EXERCISE PROMPT> In the listing, change "Import" to "Export" and rewrite only the lines from the line with "The image size" to the line with "Action: pos(49,93)", leaving everything else as it is.

::: RAW RECORDS

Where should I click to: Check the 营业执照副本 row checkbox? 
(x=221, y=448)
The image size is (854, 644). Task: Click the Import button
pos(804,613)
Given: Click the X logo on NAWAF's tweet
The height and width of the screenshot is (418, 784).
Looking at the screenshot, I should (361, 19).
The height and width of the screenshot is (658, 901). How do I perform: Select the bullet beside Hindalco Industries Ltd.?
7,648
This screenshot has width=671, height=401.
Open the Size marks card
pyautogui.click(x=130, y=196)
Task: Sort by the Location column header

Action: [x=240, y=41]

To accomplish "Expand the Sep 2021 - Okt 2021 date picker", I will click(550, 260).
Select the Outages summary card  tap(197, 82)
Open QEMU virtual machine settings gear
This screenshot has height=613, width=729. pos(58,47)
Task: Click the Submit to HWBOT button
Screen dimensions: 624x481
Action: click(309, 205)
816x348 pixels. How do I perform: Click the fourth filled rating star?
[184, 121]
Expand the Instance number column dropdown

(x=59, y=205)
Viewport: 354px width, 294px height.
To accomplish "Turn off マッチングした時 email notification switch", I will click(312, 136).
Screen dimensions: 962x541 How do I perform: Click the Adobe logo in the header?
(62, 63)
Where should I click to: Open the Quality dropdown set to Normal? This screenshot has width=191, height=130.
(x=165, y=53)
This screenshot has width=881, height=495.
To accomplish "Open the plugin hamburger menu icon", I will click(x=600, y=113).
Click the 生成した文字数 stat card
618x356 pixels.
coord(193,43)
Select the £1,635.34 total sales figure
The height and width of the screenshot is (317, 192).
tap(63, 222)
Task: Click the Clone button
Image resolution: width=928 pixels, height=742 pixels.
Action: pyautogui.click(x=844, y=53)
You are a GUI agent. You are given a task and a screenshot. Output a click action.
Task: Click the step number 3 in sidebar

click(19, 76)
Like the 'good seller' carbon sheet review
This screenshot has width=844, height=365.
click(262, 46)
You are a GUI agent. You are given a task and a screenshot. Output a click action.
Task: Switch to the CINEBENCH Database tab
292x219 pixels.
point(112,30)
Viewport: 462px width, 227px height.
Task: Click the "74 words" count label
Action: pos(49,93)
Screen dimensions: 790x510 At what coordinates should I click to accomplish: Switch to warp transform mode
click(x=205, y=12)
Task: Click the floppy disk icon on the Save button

::::::

OUTPUT FOR THIS EXERCISE>
The image size is (854, 644). Task: Click the Export button
pos(804,613)
Given: Click the X logo on NAWAF's tweet
The height and width of the screenshot is (418, 784).
Looking at the screenshot, I should (361, 19).
The height and width of the screenshot is (658, 901). How do I perform: Select the bullet beside Hindalco Industries Ltd.?
7,648
This screenshot has width=671, height=401.
Open the Size marks card
pyautogui.click(x=130, y=196)
Task: Sort by the Location column header

Action: [x=240, y=41]

To accomplish "Expand the Sep 2021 - Okt 2021 date picker", I will click(550, 260).
Select the Outages summary card  tap(197, 82)
Open QEMU virtual machine settings gear
This screenshot has height=613, width=729. pos(58,47)
Task: Click the Submit to HWBOT button
Screen dimensions: 624x481
Action: click(309, 205)
816x348 pixels. How do I perform: Click the fourth filled rating star?
[184, 121]
Expand the Instance number column dropdown

(x=59, y=205)
Viewport: 354px width, 294px height.
To accomplish "Turn off マッチングした時 email notification switch", I will click(312, 136).
Screen dimensions: 962x541 How do I perform: Click the Adobe logo in the header?
(62, 63)
Where should I click to: Open the Quality dropdown set to Normal? This screenshot has width=191, height=130.
(x=165, y=53)
This screenshot has width=881, height=495.
To accomplish "Open the plugin hamburger menu icon", I will click(x=600, y=113).
Click the 生成した文字数 stat card
618x356 pixels.
coord(193,43)
Select the £1,635.34 total sales figure
The height and width of the screenshot is (317, 192).
tap(63, 222)
Task: Click the Clone button
Image resolution: width=928 pixels, height=742 pixels.
Action: pyautogui.click(x=844, y=53)
You are a GUI agent. You are given a task and a screenshot. Output a click action.
Task: Click the step number 3 in sidebar

click(19, 76)
Like the 'good seller' carbon sheet review
This screenshot has width=844, height=365.
click(262, 46)
You are a GUI agent. You are given a task and a screenshot. Output a click action.
Task: Switch to the CINEBENCH Database tab
292x219 pixels.
point(112,30)
Viewport: 462px width, 227px height.
Task: Click the "74 words" count label
Action: pos(49,93)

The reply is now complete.